Burke is not alone, of course, in using the medical metaphor. Notably, Nietzsche positioned himself and the role of the philosopher as physician of culture while Richard Weaver called for rhetorically-informed social reform in his formulation of a “culture doctor.”[13] Burke’s own career trajectory—from poet to critic— can be seen as unfolding on the medicinal model, as “the medical analogy may be justified by authority, as it has been employed in similar contexts by both a critic and a poet” (Philosophy of Literary Form 65). When his poetry was not taken up as the medicine he hoped it would be, Burke recalibrated the dosage by shifting to literary criticism and social commentary, writing prescriptions for therapy and social healing. The notion that “everything is medicine” may function not only as a tactic for unlocking the Burkeian corpus, but also as an approach to envisioning the possibilities of rhetoric for improving the human condition, with future studies fruitfully viewing rhetorical theory through the lens of the body, its ailments and its treatments.
Burke’s theories placed great faith in the poetic as a cure for many of society’s ills, but he proposes no infallible miracle cure.

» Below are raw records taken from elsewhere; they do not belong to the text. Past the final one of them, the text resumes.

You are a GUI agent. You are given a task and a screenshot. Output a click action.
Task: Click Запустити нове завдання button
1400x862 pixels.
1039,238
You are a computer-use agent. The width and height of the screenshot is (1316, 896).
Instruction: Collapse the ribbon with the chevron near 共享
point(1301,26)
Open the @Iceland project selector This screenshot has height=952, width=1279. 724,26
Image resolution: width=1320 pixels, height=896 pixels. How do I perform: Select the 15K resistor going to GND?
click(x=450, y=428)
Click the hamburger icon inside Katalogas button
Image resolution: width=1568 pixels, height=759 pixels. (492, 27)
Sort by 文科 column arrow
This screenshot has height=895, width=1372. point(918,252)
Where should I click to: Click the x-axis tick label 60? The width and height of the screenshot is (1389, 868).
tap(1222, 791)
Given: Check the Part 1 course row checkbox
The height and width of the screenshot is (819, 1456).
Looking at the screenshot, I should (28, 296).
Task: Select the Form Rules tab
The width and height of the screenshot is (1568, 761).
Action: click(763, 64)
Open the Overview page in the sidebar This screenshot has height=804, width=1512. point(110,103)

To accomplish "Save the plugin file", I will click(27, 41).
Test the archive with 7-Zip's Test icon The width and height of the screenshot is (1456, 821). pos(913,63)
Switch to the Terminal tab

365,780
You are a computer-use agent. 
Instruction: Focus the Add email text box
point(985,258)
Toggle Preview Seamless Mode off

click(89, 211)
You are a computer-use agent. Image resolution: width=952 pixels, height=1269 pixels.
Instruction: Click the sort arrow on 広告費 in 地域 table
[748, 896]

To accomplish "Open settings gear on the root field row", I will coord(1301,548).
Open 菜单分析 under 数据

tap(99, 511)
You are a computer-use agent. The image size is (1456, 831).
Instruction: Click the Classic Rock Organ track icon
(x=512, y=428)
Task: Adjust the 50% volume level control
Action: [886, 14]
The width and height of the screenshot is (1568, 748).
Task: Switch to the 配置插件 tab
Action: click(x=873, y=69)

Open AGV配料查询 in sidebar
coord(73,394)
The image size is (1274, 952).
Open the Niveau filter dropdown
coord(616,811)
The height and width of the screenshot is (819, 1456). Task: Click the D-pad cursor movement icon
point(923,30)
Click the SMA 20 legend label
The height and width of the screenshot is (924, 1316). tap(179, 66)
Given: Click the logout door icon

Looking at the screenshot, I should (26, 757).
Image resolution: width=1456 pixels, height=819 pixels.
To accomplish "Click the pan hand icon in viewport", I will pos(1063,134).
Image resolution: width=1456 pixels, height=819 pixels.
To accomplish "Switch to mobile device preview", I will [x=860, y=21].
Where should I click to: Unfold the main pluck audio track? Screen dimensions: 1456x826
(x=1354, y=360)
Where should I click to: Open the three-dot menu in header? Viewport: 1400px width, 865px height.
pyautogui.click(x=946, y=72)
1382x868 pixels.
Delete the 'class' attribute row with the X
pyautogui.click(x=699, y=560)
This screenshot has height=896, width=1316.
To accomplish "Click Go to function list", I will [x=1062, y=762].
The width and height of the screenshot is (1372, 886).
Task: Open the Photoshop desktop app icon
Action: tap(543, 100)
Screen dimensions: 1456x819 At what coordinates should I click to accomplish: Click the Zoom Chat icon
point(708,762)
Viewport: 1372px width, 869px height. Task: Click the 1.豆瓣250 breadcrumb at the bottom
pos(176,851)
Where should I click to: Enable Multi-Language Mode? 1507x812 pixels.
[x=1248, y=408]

For those who might point to times when literature does not fulfill a curative function, Burke might respond by saying, as he did in Counter-Statement, that, “we do not categorically praise one remedy above another unless both are intended to cure the same illness in the same type of patient” (186). Instead, Burke’s work demonstrates that, just as with the fog of anesthesia during his operation, he was able to see the potentialities of literature to cure ills when many others had turned to the scientistic.